Aucune réaction officielle sur le continent n'a fait suite aux propos calamiteux du ministre algérien des Affaires étrangères, Abdel Kader Messahel, accusant les banques marocaines présentes en Afrique de blanchir l’argent de la drogue et insinuant la complicité des pays africains qui accueillent les entreprises marocaines. En revanche, opérateurs économiques, membres de la société civile et simples citoyens condamnent fermement ces paroles dénuées de tout fondement.
C’est le cas en Mauritanie où l'on s'offusque des allégations du ministre algérien qui semble si mal connaître le fonctionnement du secteur bancaire, mais aussi des organes de régulation et de contrôle, nationaux et internationaux.
Ahmed Ould Cheikh, directeur de publication du journal Calame, qualifie ainsi la sortie du ministre algérien «de dérapage d’une extrême gravité».

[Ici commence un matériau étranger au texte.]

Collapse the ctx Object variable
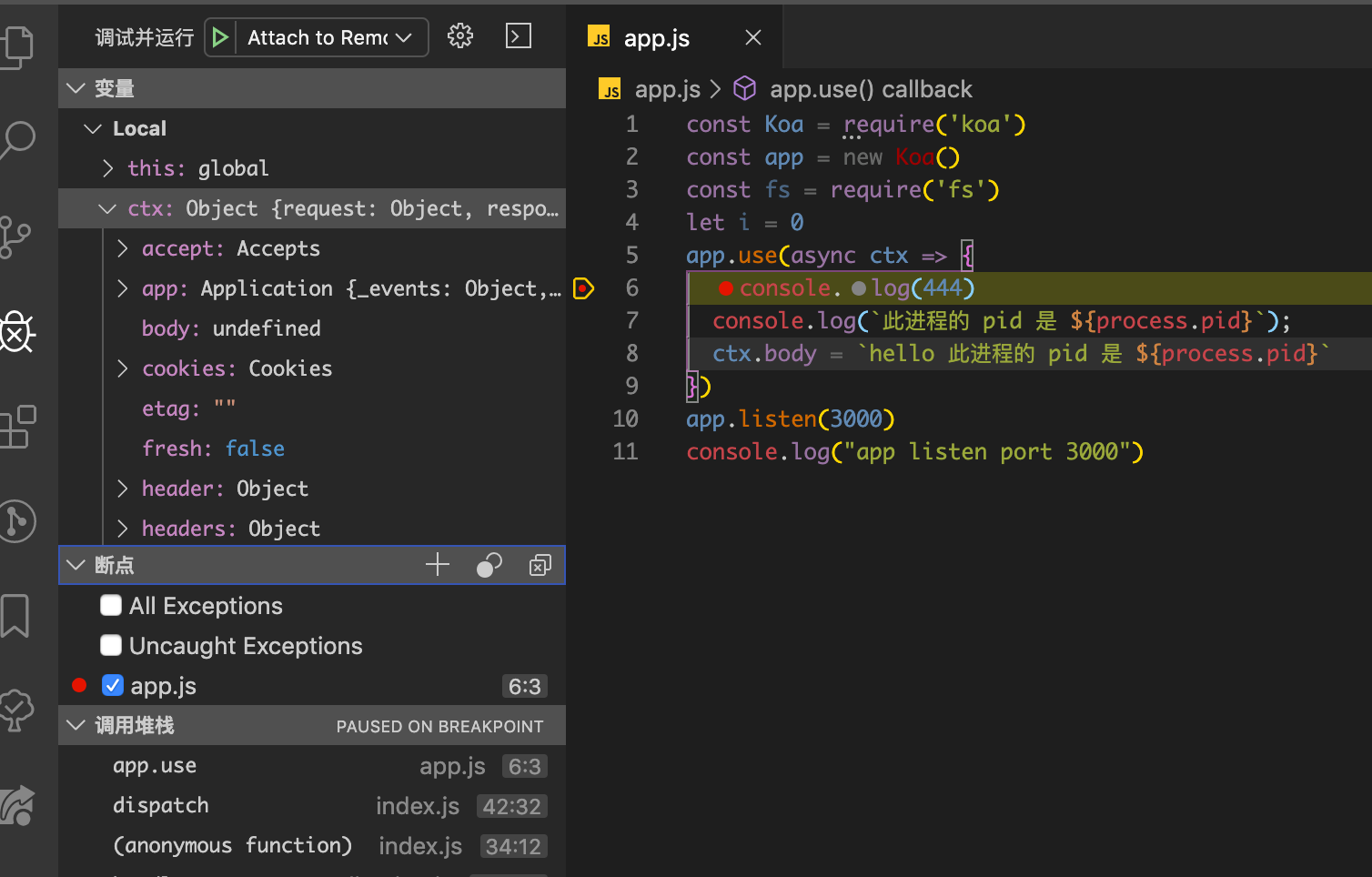Screen dimensions: 1372x877 (x=107, y=208)
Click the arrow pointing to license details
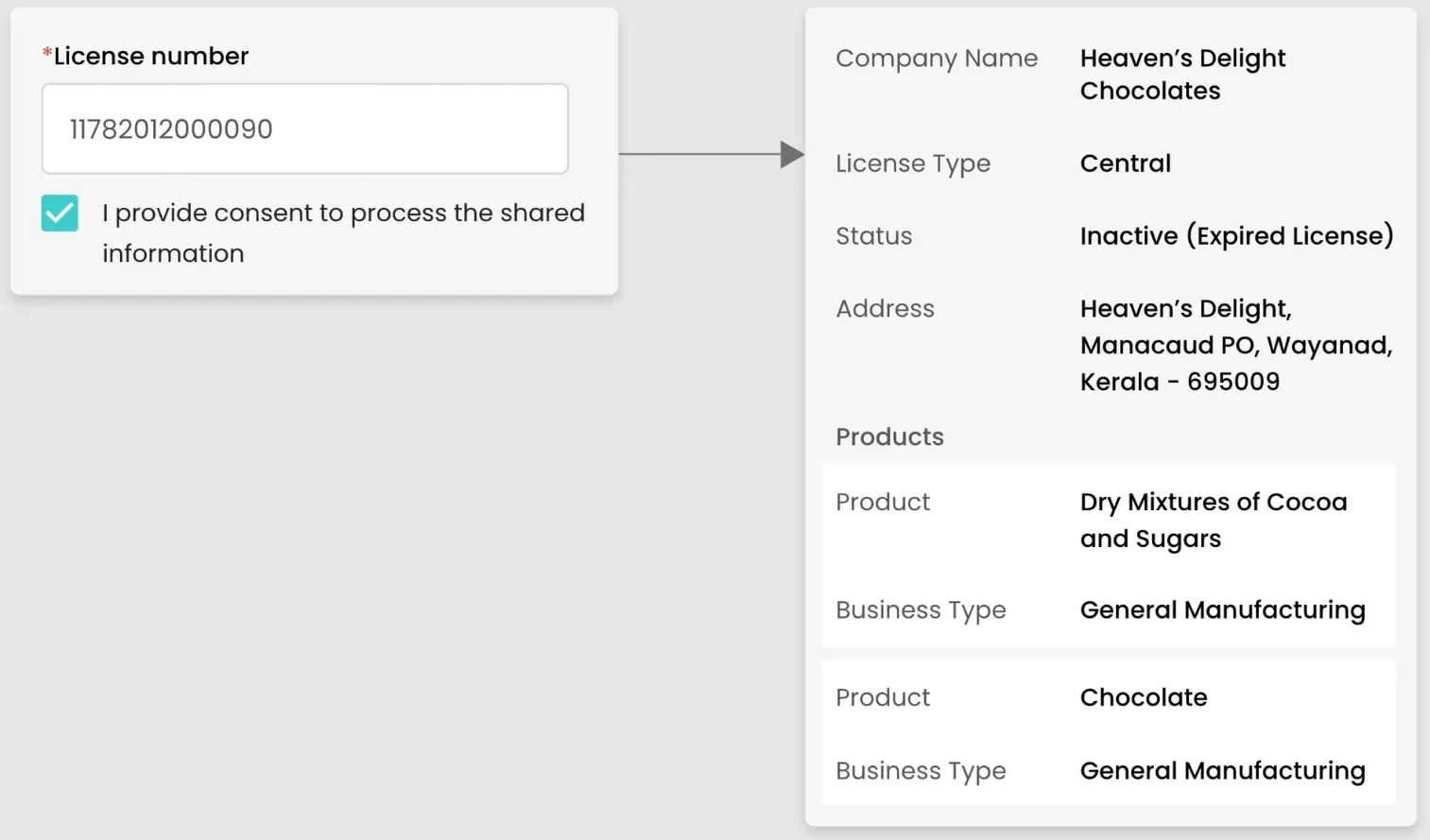 coord(711,154)
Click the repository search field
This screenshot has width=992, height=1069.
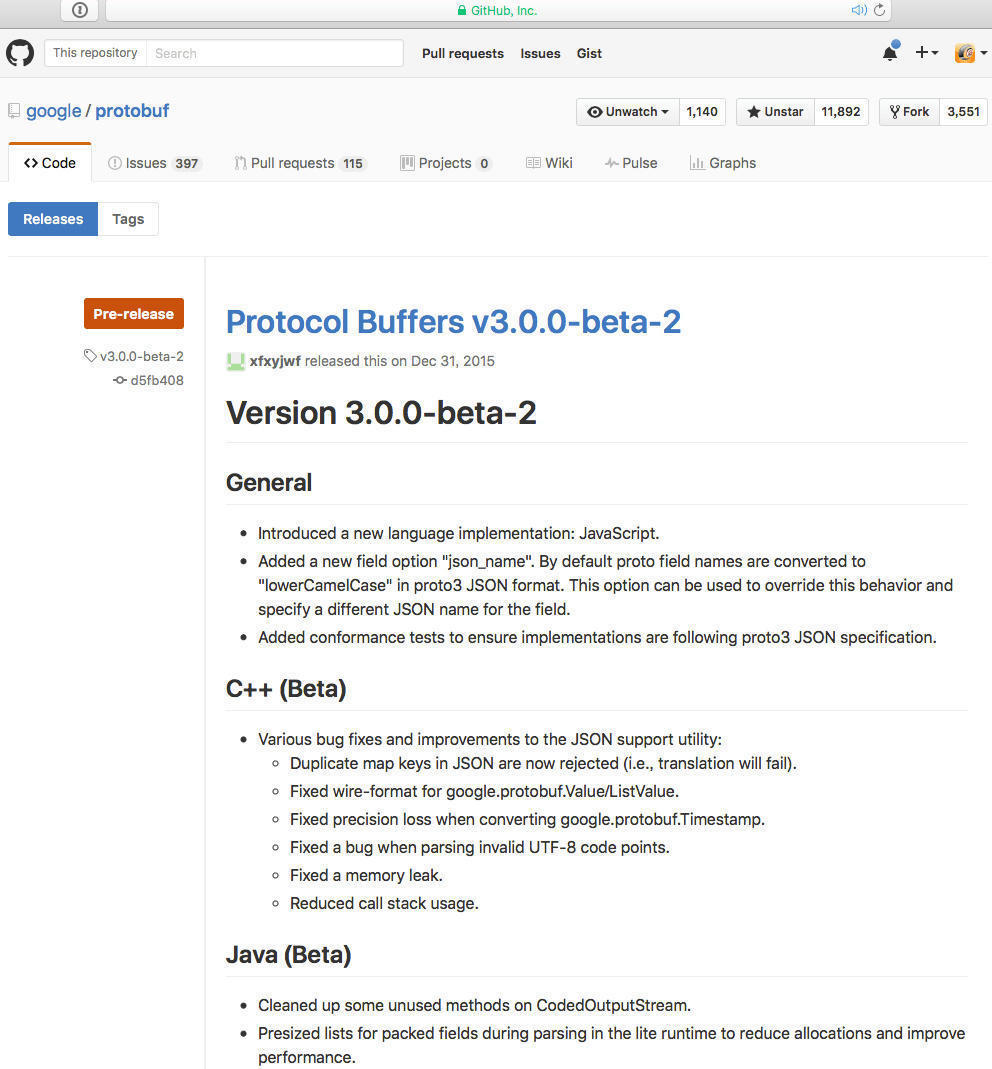(275, 53)
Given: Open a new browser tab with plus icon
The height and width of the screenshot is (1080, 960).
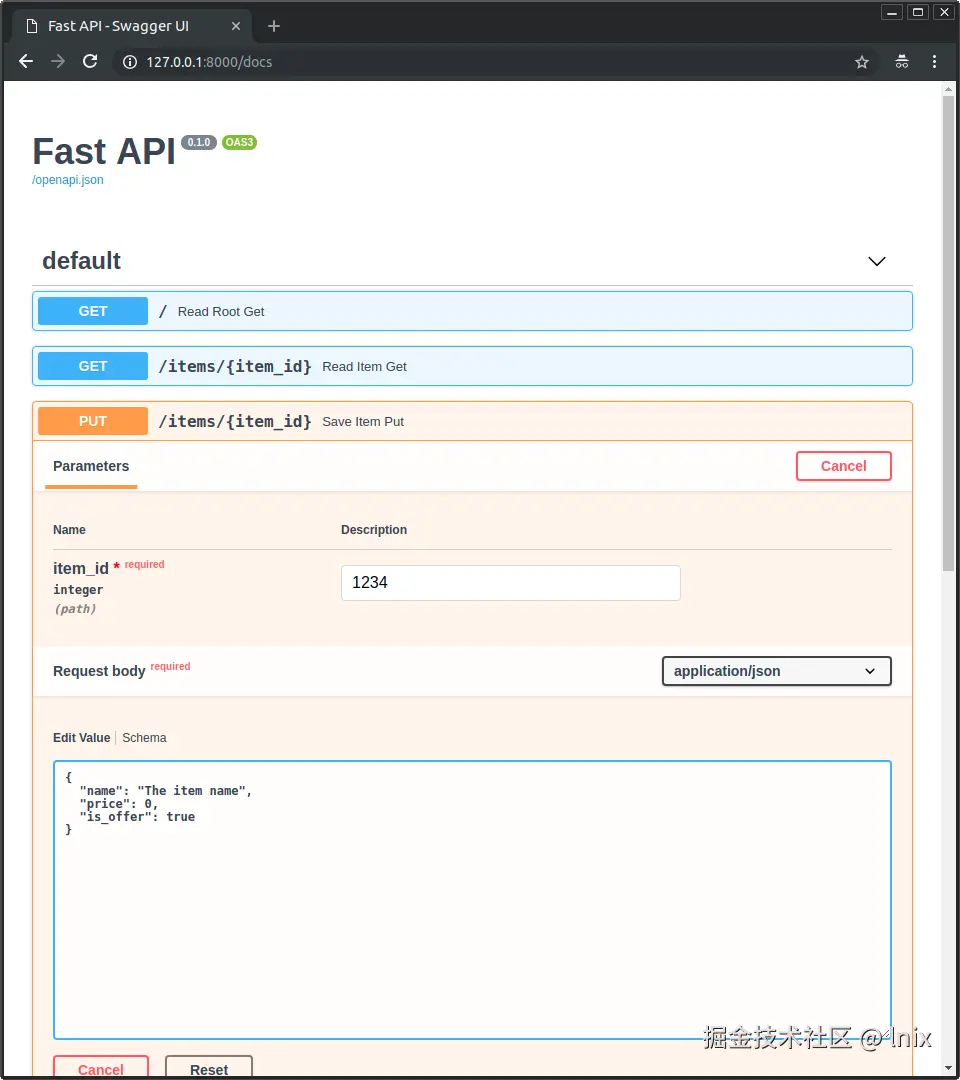Looking at the screenshot, I should (274, 26).
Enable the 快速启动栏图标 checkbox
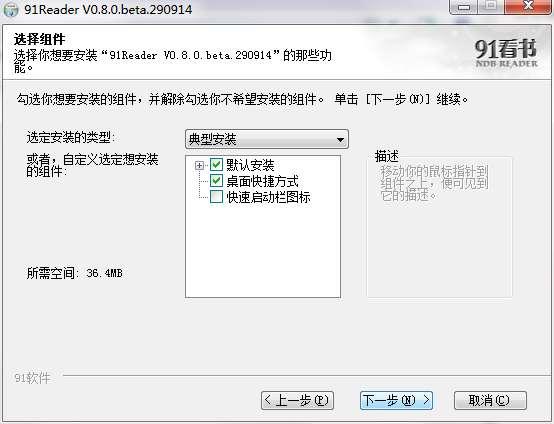Image resolution: width=554 pixels, height=424 pixels. [x=216, y=196]
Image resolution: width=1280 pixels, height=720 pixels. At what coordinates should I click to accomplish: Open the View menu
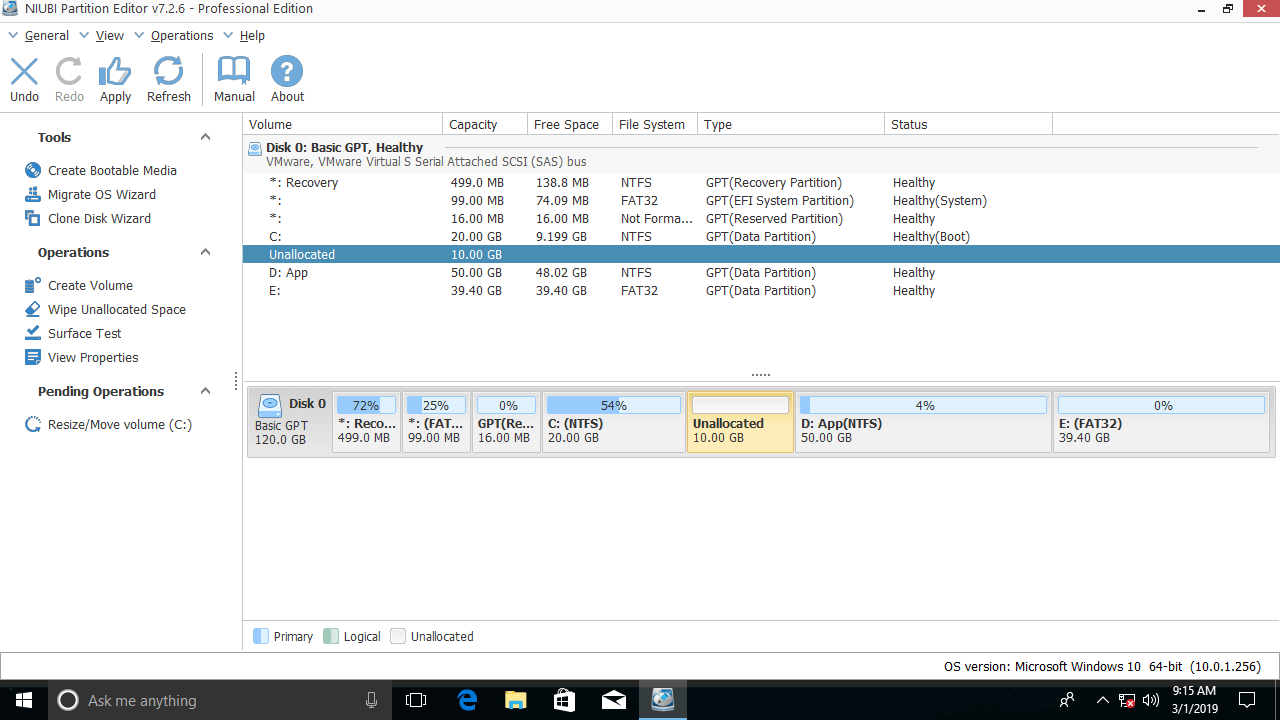click(109, 36)
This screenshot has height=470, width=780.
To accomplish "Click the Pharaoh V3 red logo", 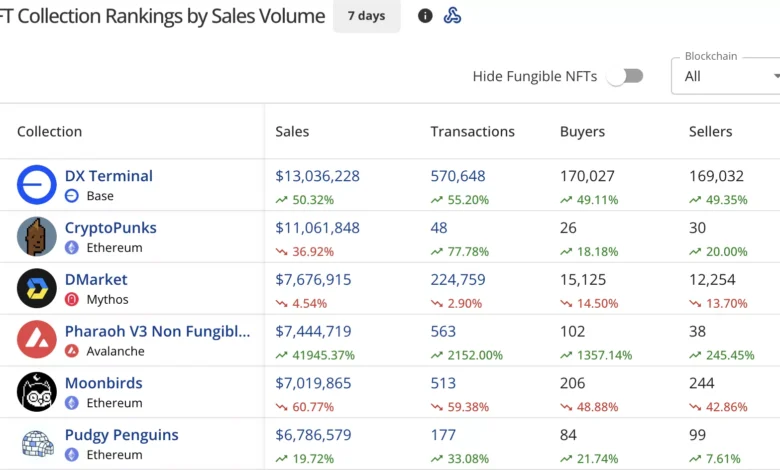I will [x=37, y=340].
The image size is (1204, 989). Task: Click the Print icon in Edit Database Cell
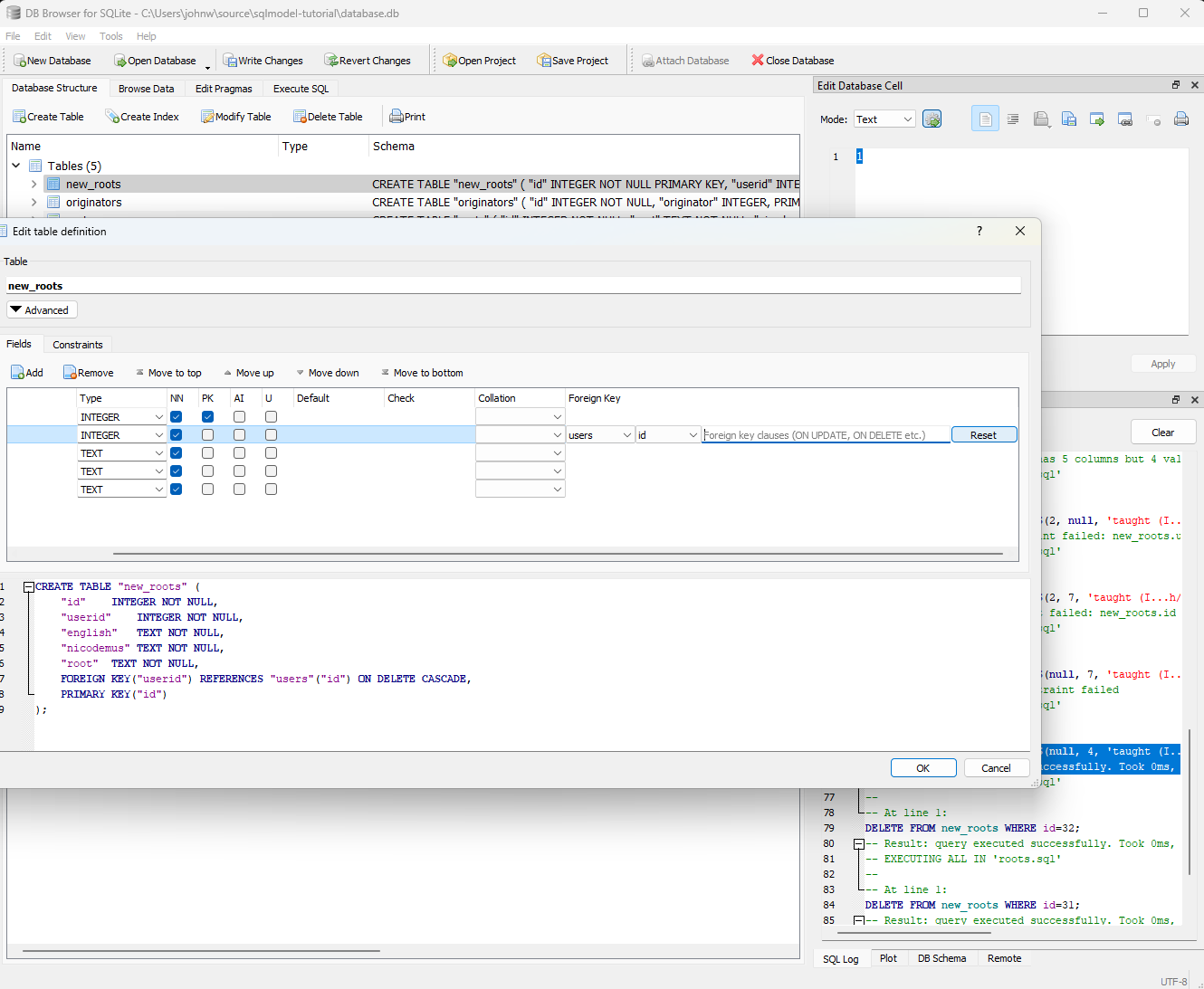(1181, 119)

Lire aussi : Propos de Messahel contre le Maroc: la presse algérienne indignée
Ibrahima Elimane Kane, directeur général du «Monotel Dar El Barka» l’un des plus importants réceptifs hôteliers de Nouakchott, livre quant à lui son témoignage sur une banque qui joue un rôle capital dans le financement de l’économie mauritanienne et qui a contribué à l’évolution des bonnes pratiques au niveau du secteur bancaire national.
Pour lui, parler de blanchiment au sujet d’une telle institution, occupant une place de choix dans le paysage bancaire africain et mondial aux côtés des plus grands groupes internationaux, relève d’une absence totale de connaissance des règles élémentaires de fonctionnement des institutions bancaires.
Lire aussi : Messahel: de la haine pathologique anti-africaine et anti-marocaine
Abass NGam, responsable de la conformité et du contrôle d’Attijari bank Mauritanie, rappelle le dispositif de la législation mauritanienne dédié à la lutte contre le blanchiment à travers la loi 2005-048 qui réglemente la conversion, le transfert et la manipulation de tous les fonds et biens provenant de tous les crimes et délits.
De plus, au niveau de l’État mauritanien, la Cellule d’analyse des informations financières (CANIF), rattachée à la Banque centrale de Mauritanie (BCM) et dédiée à la lutte contre le blanchiment de capitaux, permet un contrôle rigoureux sur les investissements et les transferts financiers transfrontaliers.
À ce dispositif étatique s’ajoute le dispositif anti-blanchiment au niveau interne d’Attijari Bank Mauritanie.
Enfin, l'ensemble de ce dispositif contre le blanchiment de capitaux a été certifié par le Groupe d’action financière (GAFI). Cet organisme intergouvernemental, créé en 1989, vise à l’élaboration des normes et à la promotion de l’efficacité d'application des mesures législatives, règlementaires et opérationnelles en matière de lutte contre le blanchiment de capitaux. Des représentants du groupe ont séjourné à Nouakchott en décembre 2016 et ont reconnu le respect du dispositif anti-blanchiment au niveau d’Attijari Bank Mauritanie.
Lire aussi : Algérie: les insanités de Ouyahia et Messahel, un message diplomatique aux pays subsahariens
Reste que les accusations algériennes concernent aussi les pays africains puisque Messahel, qui vient de boucler une tournée au Sahel, accuse les présidents africains d'être derrière les accusations de blanchiment d'argent par les banques marocaines. De même, les autorités africaines de régulations des secteurs bancaires, notamment la Banque centrale d’Afrique de l’Ouest (BCEAO) et de la Banque des États d’Afrique centrale (BEAC) sont pointées du doigt par le ministre algérien des Affaires étrangères.
Enfin, bizarrement, cette bourde du chef de la diplomatie algérienne intervient alors que son pays semble avoir pris l’option de s’inspirer de l’exemple marocain pour partir à la conquête des marchés de l’Afrique subsaharienne.
Toutefois, les banques algériennes, incapables de se restructurer de l’intérieur, ont du mal à s’internationaliser et à donner un coup de pouce aux entreprises algériennes qui souhaitent se développer à l’international. D’ailleurs, la réaction à fleur de peau de Messahel n'est sans doute pas sans rapport avec le mécontentement des opérateurs économiques algériens qui peinent à percer sur le continent au moment où les entreprises marocaines en Afrique y sont citées en exemple et font figure de modèles.